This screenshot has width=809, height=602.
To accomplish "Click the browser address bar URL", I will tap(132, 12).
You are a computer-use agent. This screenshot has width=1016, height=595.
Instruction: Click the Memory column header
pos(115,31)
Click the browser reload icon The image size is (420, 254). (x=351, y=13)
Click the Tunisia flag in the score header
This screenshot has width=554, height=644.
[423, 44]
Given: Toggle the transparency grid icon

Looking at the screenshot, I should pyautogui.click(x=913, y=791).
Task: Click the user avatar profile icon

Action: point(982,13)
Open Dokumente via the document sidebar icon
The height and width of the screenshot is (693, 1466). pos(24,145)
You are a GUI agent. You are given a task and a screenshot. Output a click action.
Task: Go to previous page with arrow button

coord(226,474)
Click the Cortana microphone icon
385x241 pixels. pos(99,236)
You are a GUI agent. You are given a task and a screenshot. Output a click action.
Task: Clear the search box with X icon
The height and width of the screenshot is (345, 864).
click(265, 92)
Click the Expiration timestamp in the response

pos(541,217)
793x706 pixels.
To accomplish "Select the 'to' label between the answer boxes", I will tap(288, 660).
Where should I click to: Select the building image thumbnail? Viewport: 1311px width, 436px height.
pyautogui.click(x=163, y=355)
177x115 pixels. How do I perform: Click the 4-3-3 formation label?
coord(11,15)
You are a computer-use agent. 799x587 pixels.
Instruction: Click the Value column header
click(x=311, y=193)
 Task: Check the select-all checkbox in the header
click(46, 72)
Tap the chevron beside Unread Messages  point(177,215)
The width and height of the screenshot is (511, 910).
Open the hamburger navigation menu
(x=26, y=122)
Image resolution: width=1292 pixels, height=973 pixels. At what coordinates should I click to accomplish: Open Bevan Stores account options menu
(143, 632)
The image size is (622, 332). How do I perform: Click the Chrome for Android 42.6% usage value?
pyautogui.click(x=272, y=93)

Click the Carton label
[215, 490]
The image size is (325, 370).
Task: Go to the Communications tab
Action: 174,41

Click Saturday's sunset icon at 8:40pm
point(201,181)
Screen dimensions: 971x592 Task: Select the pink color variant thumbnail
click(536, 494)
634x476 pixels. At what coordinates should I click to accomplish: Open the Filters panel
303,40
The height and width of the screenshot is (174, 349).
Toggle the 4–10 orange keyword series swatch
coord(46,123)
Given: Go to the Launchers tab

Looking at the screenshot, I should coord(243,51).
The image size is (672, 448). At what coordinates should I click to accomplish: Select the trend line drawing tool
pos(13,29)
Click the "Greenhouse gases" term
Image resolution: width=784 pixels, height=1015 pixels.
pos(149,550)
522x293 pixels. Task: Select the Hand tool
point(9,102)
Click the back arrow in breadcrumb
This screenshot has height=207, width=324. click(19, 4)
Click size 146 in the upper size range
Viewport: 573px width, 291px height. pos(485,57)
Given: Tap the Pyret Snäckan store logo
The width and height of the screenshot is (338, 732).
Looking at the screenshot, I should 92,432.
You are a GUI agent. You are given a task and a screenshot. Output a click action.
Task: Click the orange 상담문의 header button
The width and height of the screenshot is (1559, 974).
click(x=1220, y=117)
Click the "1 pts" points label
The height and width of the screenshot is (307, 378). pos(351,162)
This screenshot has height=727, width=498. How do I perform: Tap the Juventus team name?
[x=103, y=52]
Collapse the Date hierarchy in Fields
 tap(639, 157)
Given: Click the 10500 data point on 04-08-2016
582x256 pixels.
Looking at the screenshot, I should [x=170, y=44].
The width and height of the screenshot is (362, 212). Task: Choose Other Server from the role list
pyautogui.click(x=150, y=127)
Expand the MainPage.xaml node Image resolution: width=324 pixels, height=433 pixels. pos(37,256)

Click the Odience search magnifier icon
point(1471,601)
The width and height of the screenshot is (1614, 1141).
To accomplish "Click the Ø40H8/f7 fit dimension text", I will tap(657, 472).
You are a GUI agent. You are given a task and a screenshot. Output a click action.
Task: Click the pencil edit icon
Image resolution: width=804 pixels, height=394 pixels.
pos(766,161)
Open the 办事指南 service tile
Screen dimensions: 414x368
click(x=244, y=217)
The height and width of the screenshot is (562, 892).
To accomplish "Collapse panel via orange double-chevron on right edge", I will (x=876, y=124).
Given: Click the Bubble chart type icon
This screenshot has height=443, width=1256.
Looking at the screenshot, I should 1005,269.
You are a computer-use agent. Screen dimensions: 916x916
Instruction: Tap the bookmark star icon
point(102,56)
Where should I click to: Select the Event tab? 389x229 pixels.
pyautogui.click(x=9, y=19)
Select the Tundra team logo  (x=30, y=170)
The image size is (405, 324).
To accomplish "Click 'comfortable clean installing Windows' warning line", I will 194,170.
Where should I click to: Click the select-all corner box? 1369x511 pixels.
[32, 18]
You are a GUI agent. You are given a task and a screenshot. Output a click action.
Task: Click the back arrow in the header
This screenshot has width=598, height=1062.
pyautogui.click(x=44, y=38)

## Work to complete
Please reproduce all of the rows above word for word, changing nothing.

## Solution
This screenshot has width=809, height=602.
To accomplish "Click the browser address bar URL", I will tap(132, 12).
You are a computer-use agent. This screenshot has width=1016, height=595.
Instruction: Click the Memory column header
pos(115,31)
Click the browser reload icon The image size is (420, 254). (x=351, y=13)
Click the Tunisia flag in the score header
This screenshot has width=554, height=644.
[423, 44]
Given: Toggle the transparency grid icon

Looking at the screenshot, I should pyautogui.click(x=913, y=791).
Task: Click the user avatar profile icon

Action: point(982,13)
Open Dokumente via the document sidebar icon
The height and width of the screenshot is (693, 1466). pos(24,145)
You are a GUI agent. You are given a task and a screenshot. Output a click action.
Task: Go to previous page with arrow button

coord(226,474)
Click the Cortana microphone icon
385x241 pixels. pos(99,236)
You are a GUI agent. You are given a task and a screenshot. Output a click action.
Task: Clear the search box with X icon
The height and width of the screenshot is (345, 864).
click(265, 92)
Click the Expiration timestamp in the response

pos(541,217)
793x706 pixels.
To accomplish "Select the 'to' label between the answer boxes", I will tap(288, 660).
Where should I click to: Select the building image thumbnail? Viewport: 1311px width, 436px height.
pyautogui.click(x=163, y=355)
177x115 pixels. How do I perform: Click the 4-3-3 formation label?
coord(11,15)
You are a computer-use agent. 799x587 pixels.
Instruction: Click the Value column header
click(x=311, y=193)
 Task: Check the select-all checkbox in the header
click(46, 72)
Tap the chevron beside Unread Messages  point(177,215)
The width and height of the screenshot is (511, 910).
Open the hamburger navigation menu
(x=26, y=122)
Image resolution: width=1292 pixels, height=973 pixels. At what coordinates should I click to accomplish: Open Bevan Stores account options menu
(143, 632)
The image size is (622, 332). How do I perform: Click the Chrome for Android 42.6% usage value?
pyautogui.click(x=272, y=93)

Click the Carton label
[215, 490]
The image size is (325, 370).
Task: Go to the Communications tab
Action: 174,41

Click Saturday's sunset icon at 8:40pm
point(201,181)
Screen dimensions: 971x592 Task: Select the pink color variant thumbnail
click(536, 494)
634x476 pixels. At what coordinates should I click to accomplish: Open the Filters panel
303,40
The height and width of the screenshot is (174, 349).
Toggle the 4–10 orange keyword series swatch
coord(46,123)
Given: Go to the Launchers tab

Looking at the screenshot, I should coord(243,51).
The image size is (672, 448). At what coordinates should I click to accomplish: Select the trend line drawing tool
pos(13,29)
Click the "Greenhouse gases" term
Image resolution: width=784 pixels, height=1015 pixels.
pos(149,550)
522x293 pixels. Task: Select the Hand tool
point(9,102)
Click the back arrow in breadcrumb
This screenshot has height=207, width=324. click(19, 4)
Click size 146 in the upper size range
Viewport: 573px width, 291px height. pos(485,57)
Given: Tap the Pyret Snäckan store logo
The width and height of the screenshot is (338, 732).
Looking at the screenshot, I should 92,432.
You are a GUI agent. You are given a task and a screenshot. Output a click action.
Task: Click the orange 상담문의 header button
The width and height of the screenshot is (1559, 974).
click(x=1220, y=117)
Click the "1 pts" points label
The height and width of the screenshot is (307, 378). pos(351,162)
This screenshot has height=727, width=498. How do I perform: Tap the Juventus team name?
[x=103, y=52]
Collapse the Date hierarchy in Fields
 tap(639, 157)
Given: Click the 10500 data point on 04-08-2016
582x256 pixels.
Looking at the screenshot, I should [x=170, y=44].
The width and height of the screenshot is (362, 212). Task: Choose Other Server from the role list
pyautogui.click(x=150, y=127)
Expand the MainPage.xaml node Image resolution: width=324 pixels, height=433 pixels. pos(37,256)

Click the Odience search magnifier icon
point(1471,601)
The width and height of the screenshot is (1614, 1141).
To accomplish "Click the Ø40H8/f7 fit dimension text", I will tap(657, 472).
You are a GUI agent. You are given a task and a screenshot. Output a click action.
Task: Click the pencil edit icon
Image resolution: width=804 pixels, height=394 pixels.
pos(766,161)
Open the 办事指南 service tile
Screen dimensions: 414x368
click(x=244, y=217)
The height and width of the screenshot is (562, 892).
To accomplish "Collapse panel via orange double-chevron on right edge", I will (x=876, y=124).
Given: Click the Bubble chart type icon
This screenshot has height=443, width=1256.
Looking at the screenshot, I should 1005,269.
You are a computer-use agent. Screen dimensions: 916x916
Instruction: Tap the bookmark star icon
point(102,56)
Where should I click to: Select the Event tab? 389x229 pixels.
pyautogui.click(x=9, y=19)
Select the Tundra team logo  (x=30, y=170)
The image size is (405, 324).
To accomplish "Click 'comfortable clean installing Windows' warning line", I will 194,170.
Where should I click to: Click the select-all corner box? 1369x511 pixels.
[32, 18]
You are a GUI agent. You are given a task and a screenshot. Output a click action.
Task: Click the back arrow in the header
This screenshot has width=598, height=1062.
pyautogui.click(x=44, y=38)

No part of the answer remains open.